About this task => The copy you give must match the records exactly, except that it holds no images.

+++++

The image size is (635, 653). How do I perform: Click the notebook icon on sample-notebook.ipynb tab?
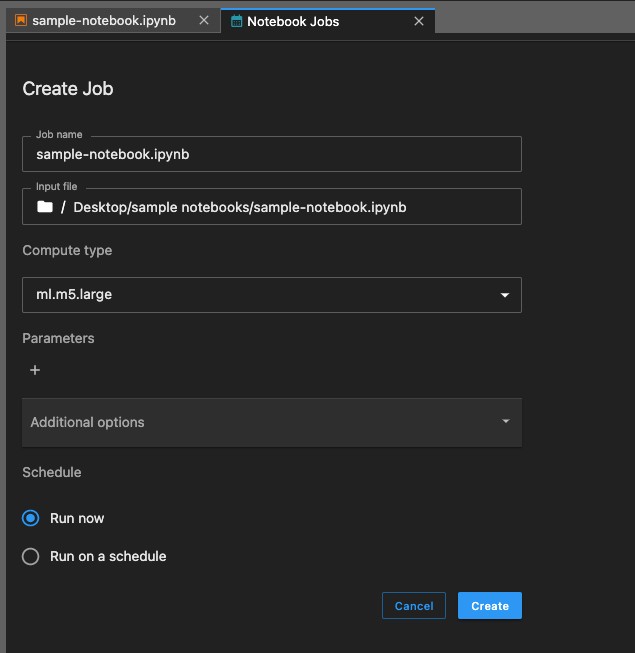(21, 20)
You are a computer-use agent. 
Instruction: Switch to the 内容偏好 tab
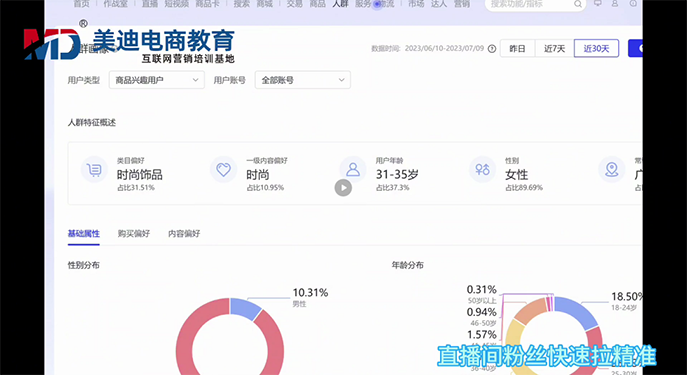(184, 234)
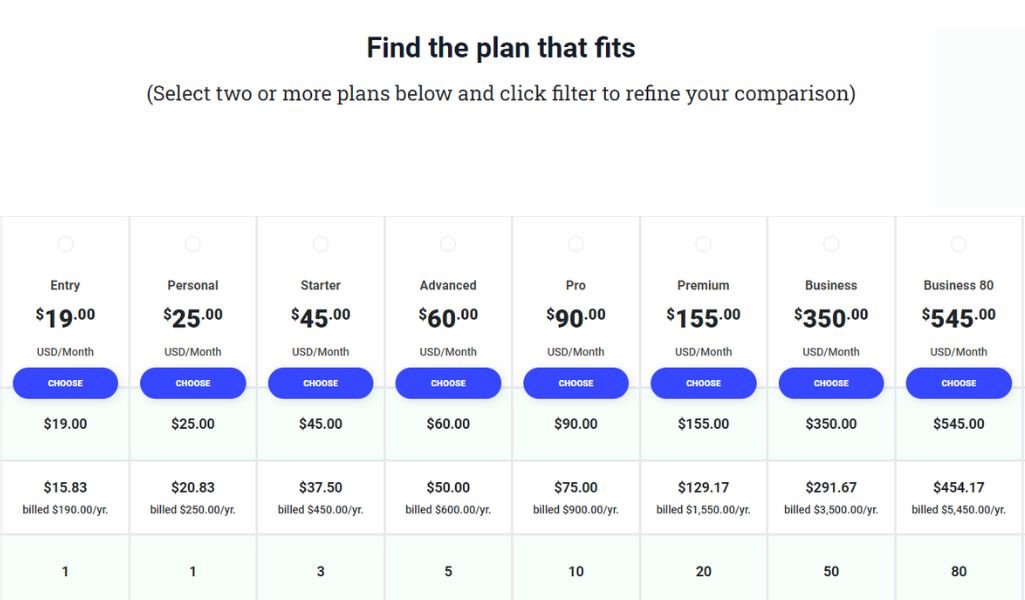Choose the Premium plan at $155
Viewport: 1025px width, 600px height.
point(703,383)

+++++

Your solution =>
The image size is (635, 653). How do I perform: Click the notebook icon on sample-notebook.ipynb tab?
(21, 20)
You are a computer-use agent. 
Instruction: Switch to the 内容偏好 tab
(184, 234)
Choose the Premium plan at $155
Viewport: 1025px width, 600px height.
point(703,383)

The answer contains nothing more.